Data supplied Block Start
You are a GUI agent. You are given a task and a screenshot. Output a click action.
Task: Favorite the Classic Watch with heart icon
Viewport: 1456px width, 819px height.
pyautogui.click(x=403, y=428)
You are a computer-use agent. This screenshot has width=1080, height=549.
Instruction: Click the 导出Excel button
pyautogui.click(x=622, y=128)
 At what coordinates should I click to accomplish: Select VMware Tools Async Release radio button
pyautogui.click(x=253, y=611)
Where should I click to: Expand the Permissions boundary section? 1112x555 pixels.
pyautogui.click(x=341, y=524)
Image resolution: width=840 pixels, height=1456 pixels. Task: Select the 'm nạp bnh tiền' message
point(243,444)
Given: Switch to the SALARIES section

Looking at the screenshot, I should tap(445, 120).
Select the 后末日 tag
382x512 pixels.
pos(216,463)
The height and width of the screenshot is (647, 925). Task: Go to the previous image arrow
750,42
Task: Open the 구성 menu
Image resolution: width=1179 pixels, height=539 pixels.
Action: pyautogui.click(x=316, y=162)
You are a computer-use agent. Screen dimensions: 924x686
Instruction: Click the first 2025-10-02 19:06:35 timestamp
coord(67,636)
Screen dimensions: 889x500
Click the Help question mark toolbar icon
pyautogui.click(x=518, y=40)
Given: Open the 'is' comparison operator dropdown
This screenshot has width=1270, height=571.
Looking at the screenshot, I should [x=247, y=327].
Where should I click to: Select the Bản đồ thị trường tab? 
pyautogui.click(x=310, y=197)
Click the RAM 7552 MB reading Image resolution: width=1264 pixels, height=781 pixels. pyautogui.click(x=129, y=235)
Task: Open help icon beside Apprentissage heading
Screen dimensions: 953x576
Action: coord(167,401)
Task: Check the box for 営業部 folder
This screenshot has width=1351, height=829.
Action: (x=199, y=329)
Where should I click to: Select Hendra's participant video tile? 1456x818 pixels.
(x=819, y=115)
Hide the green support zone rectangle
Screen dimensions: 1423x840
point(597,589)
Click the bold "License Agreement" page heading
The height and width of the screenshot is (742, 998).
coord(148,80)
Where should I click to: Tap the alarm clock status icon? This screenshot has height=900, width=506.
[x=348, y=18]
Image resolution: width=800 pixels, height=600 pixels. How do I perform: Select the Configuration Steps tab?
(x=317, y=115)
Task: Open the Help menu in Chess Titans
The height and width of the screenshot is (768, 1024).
Data supplied Block End
> Task brief
A verbatim copy of the listing is needed.

> Answer to this problem
You are a GUI agent. You are given a task and a screenshot. Output a click action.
Task: Favorite the Classic Watch with heart icon
Viewport: 1456px width, 819px height.
pyautogui.click(x=403, y=428)
You are a computer-use agent. This screenshot has width=1080, height=549.
Instruction: Click the 导出Excel button
pyautogui.click(x=622, y=128)
 At what coordinates should I click to accomplish: Select VMware Tools Async Release radio button
pyautogui.click(x=253, y=611)
Where should I click to: Expand the Permissions boundary section? 1112x555 pixels.
pyautogui.click(x=341, y=524)
Image resolution: width=840 pixels, height=1456 pixels. Task: Select the 'm nạp bnh tiền' message
point(243,444)
Given: Switch to the SALARIES section

Looking at the screenshot, I should tap(445, 120).
Select the 后末日 tag
382x512 pixels.
pos(216,463)
The height and width of the screenshot is (647, 925). Task: Go to the previous image arrow
750,42
Task: Open the 구성 menu
Image resolution: width=1179 pixels, height=539 pixels.
Action: pyautogui.click(x=316, y=162)
You are a computer-use agent. Screen dimensions: 924x686
Instruction: Click the first 2025-10-02 19:06:35 timestamp
coord(67,636)
Screen dimensions: 889x500
Click the Help question mark toolbar icon
pyautogui.click(x=518, y=40)
Given: Open the 'is' comparison operator dropdown
This screenshot has width=1270, height=571.
Looking at the screenshot, I should [x=247, y=327].
Where should I click to: Select the Bản đồ thị trường tab? 
pyautogui.click(x=310, y=197)
Click the RAM 7552 MB reading Image resolution: width=1264 pixels, height=781 pixels. pyautogui.click(x=129, y=235)
Task: Open help icon beside Apprentissage heading
Screen dimensions: 953x576
Action: coord(167,401)
Task: Check the box for 営業部 folder
This screenshot has width=1351, height=829.
Action: (x=199, y=329)
Where should I click to: Select Hendra's participant video tile? 1456x818 pixels.
(x=819, y=115)
Hide the green support zone rectangle
Screen dimensions: 1423x840
point(597,589)
Click the bold "License Agreement" page heading
The height and width of the screenshot is (742, 998).
coord(148,80)
Where should I click to: Tap the alarm clock status icon? This screenshot has height=900, width=506.
[x=348, y=18]
Image resolution: width=800 pixels, height=600 pixels. How do I perform: Select the Configuration Steps tab?
(x=317, y=115)
Task: Open the Help menu in Chess Titans
The height and width of the screenshot is (768, 1024).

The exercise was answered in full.